At first glance it seems incongruous: an outgoing President, grandstanding for posterity, first locking development out of one third of the national forest area of the US then declining to permanently declare an arctic wildlife refuge off limits.
On Jan. 5, US President Bill Clinton approved a Forest Service proposal to block road construction on 58.5 million acres in 39 states. On Jan. 10, he decided not to make the Arctic National Wildlife Refuge in Alaska a national monument.
Clinton insisted that the forest lock-up wouldn't hurt energy supplies. Activity can continue on existing oil, gas, and mineral leases and after leases expire, he said, if they are reissued or renewed immediately.
It's an empty promise. A longstanding problem for federal leaseholders is a gauntlet of permitting difficulties and stipulations that limit activity on current leases. The new inability to expand leaseholdings will hurt play development and further discourage operators from pressing old fights on those issues.
To have locked away ANWR, in particular the promising Coastal Plain, behind the monument pretense would have been vintage Clinton. Environmentalists, for many of whom ANWR represents a drop-dead cause, would have loved it. And Clinton would have loved it that they loved him so much.
So why didn't he do it?
As the decision on national forests showed, it wasn't because he suddenly came to his senses on matters affecting US energy supply.
White House spokesman Jake Siewert revealed the motive.
The Alaskan National Lands Act, he explained, already requires congressional approval of ANWR leasing. Such congressional protection, he said, "is higher than that conferred to monuments."
Exactly where in law this hierarchy of protections resides is anyone's guess. And to an administration hitherto oblivious to constitutional balances of jurisdiction, it is irrelevant anyway.
Clinton is using ANWR as a political landmine for his successor.
President-elect George W. Bush made support for oil and gas leasing on the ANWR Coastal Plain an element of his campaign's energy platform. It's the proper position, of course.
And now Clinton, the cunning rascal, has dared him to act on it.
Bush won't. Nor should he.
The choice to open ANWR for oil and gas leasing, as Clinton has so deftly made clear, belongs to Congress. If Bush wants leasing, he'll have to get it from Congress.

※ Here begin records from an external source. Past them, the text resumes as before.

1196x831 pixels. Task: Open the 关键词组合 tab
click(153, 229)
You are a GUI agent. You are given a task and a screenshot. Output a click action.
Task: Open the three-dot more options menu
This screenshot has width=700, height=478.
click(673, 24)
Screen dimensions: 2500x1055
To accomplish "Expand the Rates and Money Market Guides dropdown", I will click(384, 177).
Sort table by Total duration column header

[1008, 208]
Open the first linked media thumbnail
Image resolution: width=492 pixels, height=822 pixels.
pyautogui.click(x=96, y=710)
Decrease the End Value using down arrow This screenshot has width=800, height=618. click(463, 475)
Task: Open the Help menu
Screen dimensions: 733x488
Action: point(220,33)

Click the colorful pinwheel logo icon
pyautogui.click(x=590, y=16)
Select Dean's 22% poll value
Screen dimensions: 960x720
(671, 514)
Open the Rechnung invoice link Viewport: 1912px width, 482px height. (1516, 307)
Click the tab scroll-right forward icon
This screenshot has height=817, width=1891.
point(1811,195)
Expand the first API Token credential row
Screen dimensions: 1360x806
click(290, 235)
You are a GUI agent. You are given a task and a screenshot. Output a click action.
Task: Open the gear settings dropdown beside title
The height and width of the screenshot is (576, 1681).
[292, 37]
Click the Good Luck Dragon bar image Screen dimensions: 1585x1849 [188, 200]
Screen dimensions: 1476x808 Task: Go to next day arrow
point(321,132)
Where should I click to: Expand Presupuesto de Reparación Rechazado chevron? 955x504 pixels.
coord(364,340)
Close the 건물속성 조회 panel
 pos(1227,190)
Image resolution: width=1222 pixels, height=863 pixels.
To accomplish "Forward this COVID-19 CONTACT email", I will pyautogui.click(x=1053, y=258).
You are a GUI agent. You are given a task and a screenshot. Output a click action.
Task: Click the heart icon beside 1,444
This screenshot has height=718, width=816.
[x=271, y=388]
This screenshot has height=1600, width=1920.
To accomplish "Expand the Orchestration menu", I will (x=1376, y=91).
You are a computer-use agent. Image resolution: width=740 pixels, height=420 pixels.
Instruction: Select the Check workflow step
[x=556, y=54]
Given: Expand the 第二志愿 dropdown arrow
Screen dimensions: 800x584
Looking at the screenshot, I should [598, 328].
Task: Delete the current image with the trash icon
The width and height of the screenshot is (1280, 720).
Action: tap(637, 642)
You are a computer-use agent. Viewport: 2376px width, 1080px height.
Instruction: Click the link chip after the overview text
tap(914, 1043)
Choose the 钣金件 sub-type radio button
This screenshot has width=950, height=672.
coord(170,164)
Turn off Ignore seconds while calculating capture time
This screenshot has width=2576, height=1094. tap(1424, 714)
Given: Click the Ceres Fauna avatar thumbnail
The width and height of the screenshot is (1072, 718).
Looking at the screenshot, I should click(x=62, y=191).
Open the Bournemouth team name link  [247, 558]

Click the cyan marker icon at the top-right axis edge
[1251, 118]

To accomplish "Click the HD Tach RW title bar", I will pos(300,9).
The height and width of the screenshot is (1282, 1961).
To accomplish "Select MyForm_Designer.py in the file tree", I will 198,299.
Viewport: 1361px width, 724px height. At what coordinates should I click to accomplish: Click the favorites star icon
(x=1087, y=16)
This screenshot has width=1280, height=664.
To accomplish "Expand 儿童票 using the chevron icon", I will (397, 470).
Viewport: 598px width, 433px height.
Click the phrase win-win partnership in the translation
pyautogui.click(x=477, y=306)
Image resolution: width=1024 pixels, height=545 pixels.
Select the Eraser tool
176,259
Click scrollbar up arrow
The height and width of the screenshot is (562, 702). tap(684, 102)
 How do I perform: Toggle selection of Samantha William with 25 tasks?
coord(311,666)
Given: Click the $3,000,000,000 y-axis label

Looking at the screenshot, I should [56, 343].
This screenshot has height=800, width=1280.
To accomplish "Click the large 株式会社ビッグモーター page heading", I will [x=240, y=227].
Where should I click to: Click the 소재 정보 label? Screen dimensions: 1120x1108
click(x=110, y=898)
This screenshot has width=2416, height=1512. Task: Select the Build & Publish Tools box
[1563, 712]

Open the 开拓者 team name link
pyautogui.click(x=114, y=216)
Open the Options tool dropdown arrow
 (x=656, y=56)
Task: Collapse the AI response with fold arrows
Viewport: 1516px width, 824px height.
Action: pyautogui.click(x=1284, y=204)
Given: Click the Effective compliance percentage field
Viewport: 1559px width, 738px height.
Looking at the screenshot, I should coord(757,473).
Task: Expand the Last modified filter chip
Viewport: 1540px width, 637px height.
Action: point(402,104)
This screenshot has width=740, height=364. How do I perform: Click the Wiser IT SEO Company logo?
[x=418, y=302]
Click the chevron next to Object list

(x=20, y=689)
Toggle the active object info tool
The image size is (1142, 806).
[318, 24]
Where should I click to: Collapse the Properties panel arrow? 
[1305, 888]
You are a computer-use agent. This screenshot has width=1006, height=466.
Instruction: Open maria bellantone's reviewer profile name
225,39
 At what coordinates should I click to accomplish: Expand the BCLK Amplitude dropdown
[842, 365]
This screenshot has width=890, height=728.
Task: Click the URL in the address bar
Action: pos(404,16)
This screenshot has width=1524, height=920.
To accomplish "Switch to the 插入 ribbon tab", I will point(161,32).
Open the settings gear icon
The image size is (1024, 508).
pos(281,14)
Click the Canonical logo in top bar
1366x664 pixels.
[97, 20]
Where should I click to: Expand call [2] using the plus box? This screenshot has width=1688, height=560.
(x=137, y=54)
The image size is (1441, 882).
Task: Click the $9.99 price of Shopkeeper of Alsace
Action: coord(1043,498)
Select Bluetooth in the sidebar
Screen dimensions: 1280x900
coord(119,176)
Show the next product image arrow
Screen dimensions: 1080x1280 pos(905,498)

And he can't do it. Congress is bitterly and closely divided. Few lawmakers outside of the Alaskan delegation want ANWR leasing enough to endure the nasty political fight that the needed legislation would arouse. Few lawmakers want to alienate environmentalists.
Bush surely sees that. Until there's a surge of public pressure on behalf of ANWR leasing, the odds are strongly against him on this issue at this time.
Leasing the ANWR Coastal Plain would make good energy and economic sense. But forcing the issue upon Congress now would be disastrous for Bush and his party.
And that's why Clinton left it behind for Bush to handle.